Good question. I don't know how much harder the kernel tries to unmap
mmappe mem, vs how hard it tries to swap.
 
> >I think you've been lucky so far... There's two cases here. SIGKILL
> >when a structure is only 1/2 written,
>
> This has been catered for by putting the swap_file_number field
> at the *end* of the struct. Also, by making sure that the swap_file_number
> field is updated first upon entry-deletion, and updated last upon
> entry-creation. This should make it 100% SIGKILL (or SEGV :-) proof.

Neat. :)
 
> > and some fatal when a structure
> >crosses a page boundry and only one page gets written to disk.
>
> Yes, when the kernel crashes.
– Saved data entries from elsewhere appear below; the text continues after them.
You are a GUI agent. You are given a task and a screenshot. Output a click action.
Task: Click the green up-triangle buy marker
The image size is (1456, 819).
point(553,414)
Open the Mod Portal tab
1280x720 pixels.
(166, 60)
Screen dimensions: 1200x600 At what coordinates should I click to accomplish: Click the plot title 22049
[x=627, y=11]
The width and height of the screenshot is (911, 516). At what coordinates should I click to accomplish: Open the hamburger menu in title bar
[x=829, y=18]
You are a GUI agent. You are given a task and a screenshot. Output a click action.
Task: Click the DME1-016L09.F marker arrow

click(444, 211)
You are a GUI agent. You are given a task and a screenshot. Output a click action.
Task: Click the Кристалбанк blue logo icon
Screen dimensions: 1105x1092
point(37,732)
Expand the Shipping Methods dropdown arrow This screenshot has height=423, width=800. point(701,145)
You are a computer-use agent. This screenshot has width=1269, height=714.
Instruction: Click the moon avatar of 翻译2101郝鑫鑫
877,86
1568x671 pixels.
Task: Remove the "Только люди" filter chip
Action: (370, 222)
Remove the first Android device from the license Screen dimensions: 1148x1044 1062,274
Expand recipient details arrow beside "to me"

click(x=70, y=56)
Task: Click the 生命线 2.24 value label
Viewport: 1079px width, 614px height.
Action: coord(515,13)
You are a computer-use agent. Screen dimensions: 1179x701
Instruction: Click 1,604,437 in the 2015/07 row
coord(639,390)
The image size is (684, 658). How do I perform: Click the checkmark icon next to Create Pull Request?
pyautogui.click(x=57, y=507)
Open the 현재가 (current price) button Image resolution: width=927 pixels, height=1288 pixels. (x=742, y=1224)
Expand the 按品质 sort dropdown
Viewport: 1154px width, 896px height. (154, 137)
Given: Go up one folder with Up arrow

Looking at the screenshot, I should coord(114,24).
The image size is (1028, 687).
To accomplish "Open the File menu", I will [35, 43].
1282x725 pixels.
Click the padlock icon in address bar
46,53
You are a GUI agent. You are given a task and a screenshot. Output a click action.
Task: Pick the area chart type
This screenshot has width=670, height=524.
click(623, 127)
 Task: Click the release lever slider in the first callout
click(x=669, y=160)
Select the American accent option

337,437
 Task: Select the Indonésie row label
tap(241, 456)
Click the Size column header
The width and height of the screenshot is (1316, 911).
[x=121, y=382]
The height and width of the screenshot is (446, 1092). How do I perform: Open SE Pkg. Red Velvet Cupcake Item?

Normally not a very frequent event.

True.

[..]
> >When you blithely talk about unmapping and remapping 200 and 300 meg
> >structures I get a bit worried. :) This would want to be a VERY rare
> >occurence.
>
> On production caches which have been filled, this *is* an event which
> does not occur anymore.

Sounds good.
 
> >See above. I would think it's [mlock] essential.
>
> Ok, using mlock() changes the odds a bit in the write overflow case. I.e. it
> would force the kernel to be happy with a smaller buffer-cache to play
> with, it might even make the kernel page out some of squid's other data
> structures (not part of the mmap), unless we mlock() them too.
> We end up with the same problem here, though. We give the kernel
> less choices, is that good? Won't it stall squid regardless, only
> this time on a buffer-write?

I guess it'll be one of those suck and it and see things.
 
> >Yes, but the squid executable is MUCH smaller, and more frequently
> >accessed than the index data. Also the swap is on a seperate disk, not
> >on the VERY busy cache disks.
>
> The squid swaplog file we're mmapping *should* be on a separate disk
> as well (it is here, it's on the log disk, it could be put on the swap
> disk).

Hmm. Isn't there one swaplog per cache disk?
 
> >Hmm. I'm doing over 8000 requests/min, on a Pentium-II 300, with
> >512Meg of ram. I'm running at over 80% CPU. Using async-io with 32
> >threads (16 won't keep up) with a 40Gig cache over a 6 disk array.
>
> Interesting, what is your byte-hit-ratio?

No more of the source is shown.